In a rare occurrence for a Tel Aviv protest of this size, one of the speakers at the demonstration, actor Yossi Zabari, explicitly accused Israel of genocide — “the word that frightens us more than the deed itself,” he said.
Israel has long rejected claims by the international community and human rights organizations that it is committing genocide in Gaza, saying that it makes efforts to prevent civilian harm, which are hindered by Hamas’s use of Gaza’s civilians as human shields.
Protesters hoisted pictures of emaciated Gazan children and Israeli hostages. A large screen on stage read, in Hebrew and Arabic, “Enough with the killing, enough with the starvation, enough with the abandonment.”
“Right now in Gaza, there is a little girl hungry for food and a little boy thirsty for water,” said Rula Daoud, a co-leader of the binational socialist group Standing Together. “I don’t know how much energy the boy and girl have left in their bodies to shout, but I know I can shout for them.” She called for a joint Jewish-Arab struggle “to sabotage life here until the government breaks.”
“We must not think that it’s not our responsibility and that we have nothing to do, because it’s possible to refuse, and it’s a duty to refuse to serve this war,” she said, as the crowd chanted: “Refuse.”

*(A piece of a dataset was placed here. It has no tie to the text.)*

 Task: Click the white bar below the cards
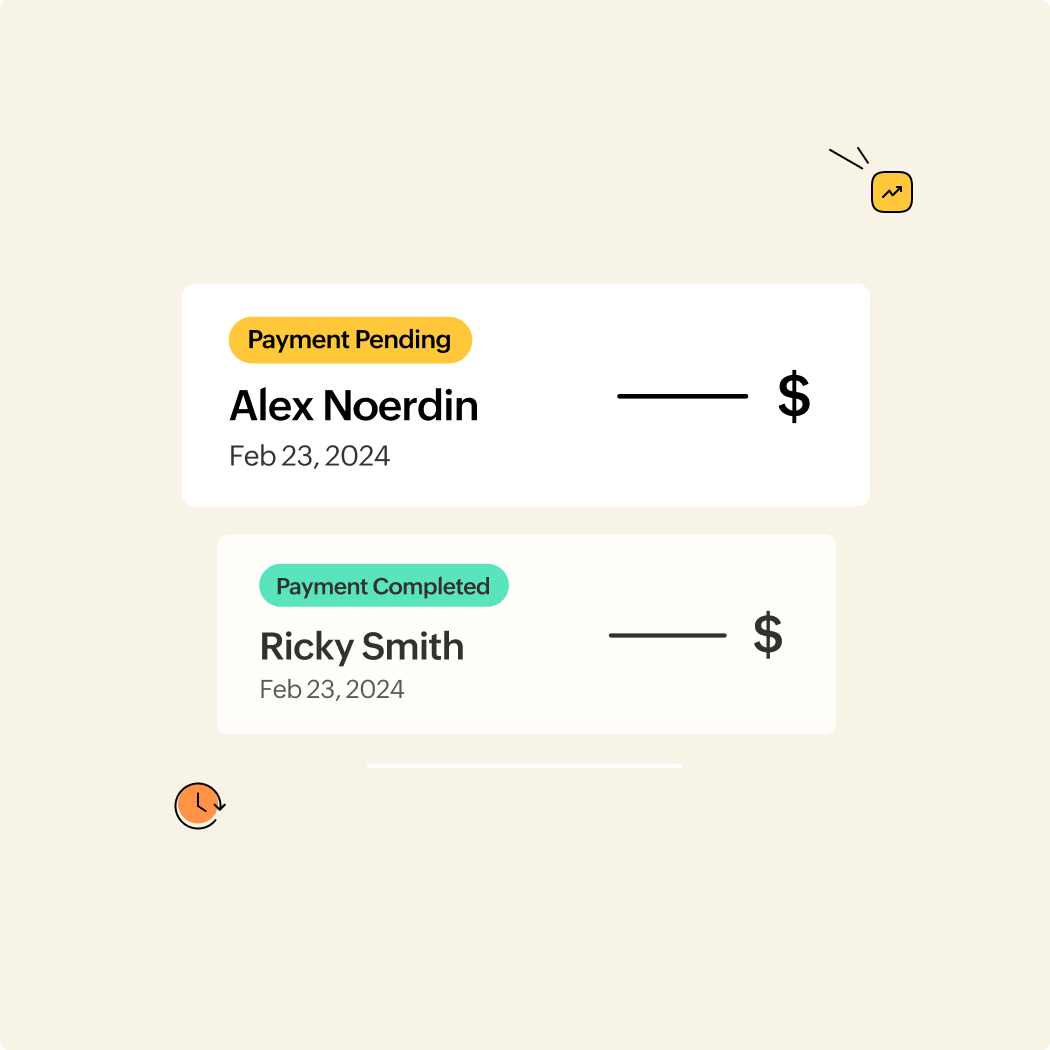click(x=525, y=765)
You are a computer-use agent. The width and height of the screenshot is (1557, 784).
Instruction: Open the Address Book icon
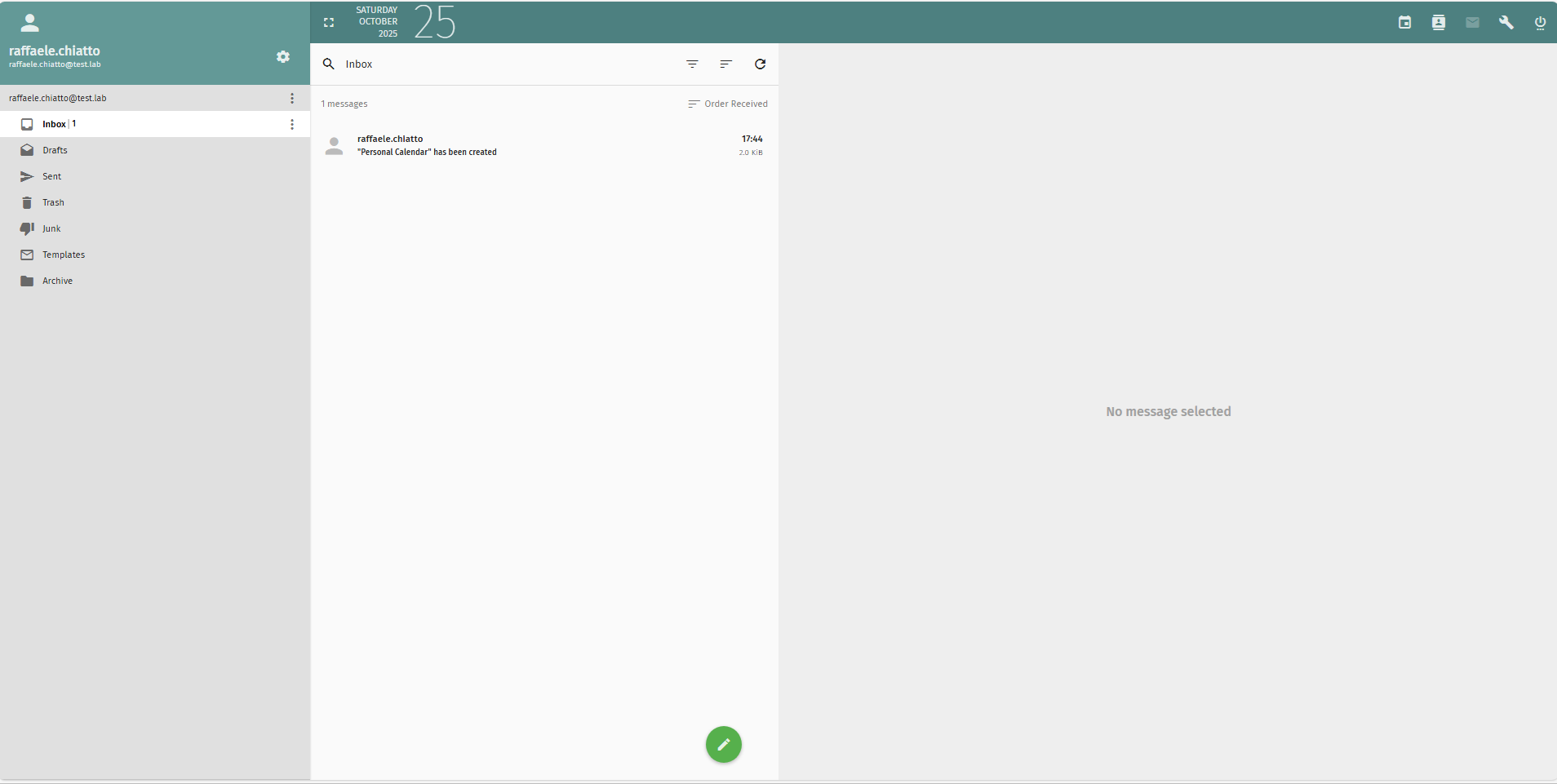coord(1439,23)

Activist Ghadir Hani, who introduced herself to applause as “an Arab-Palestinian citizen of Israel,” said in her speech that starting Sunday, dozens of peace groups will set up a “struggle tent” on nearby Dizengoff Square, “from which actions of disruption and incessant struggle will go out.”
“We won’t stop until the war of annihilation is over and the government of death is out of here,” she said.
Hani also played a video address to the demonstration by a man she introduced as “Rami, a resident of the Gaza Strip, whose family was displaced from its home and is struggling with hunger.”
Rami said he follows anti-war protests in Israel from afar, and expresses appreciation for protests that exhibit pictures of children killed by Israel.
“It shows we feel each other’s pain,” he said.
Two former IAF pilots — Maj. (res.) Hagai Tamir and Lt. Col. (res.) David Yisraeli — addressed current pilots, saying: “Refuse to carry out war crimes. Don’t close your eyes in the face of the consequences of your actions.”
Police arrested one protester after ordering demonstrators to clear Ben Tziyon Boulevard. The protesters then marched toward the Likud party headquarters on King George Street, where they sat down and lit a fire. Police shoved some of them to the ground.
War broke out between Israel and Hamas on October 7, 2023, when Hamas-led terrorists invaded Israel, killing some 1,200 people and kidnapping 251. Of the 50 hostages remaining in Gaza, the Israel Defense Forces have confirmed the deaths of 28.
The Hamas-run Gaza health ministry says more than 60,000 people in the Strip have been killed or are presumed dead in the fighting so far, though the toll cannot be verified and does not differentiate between civilians and fighters. Israel says it has killed some 20,000 combatants in battle as of January and another 1,600 terrorists inside Israel during the October 7 onslaught.
The international community and human rights organizations are warning of a looming famine in Gaza because of the insufficient amount of humanitarian aid entering the coastal enclave.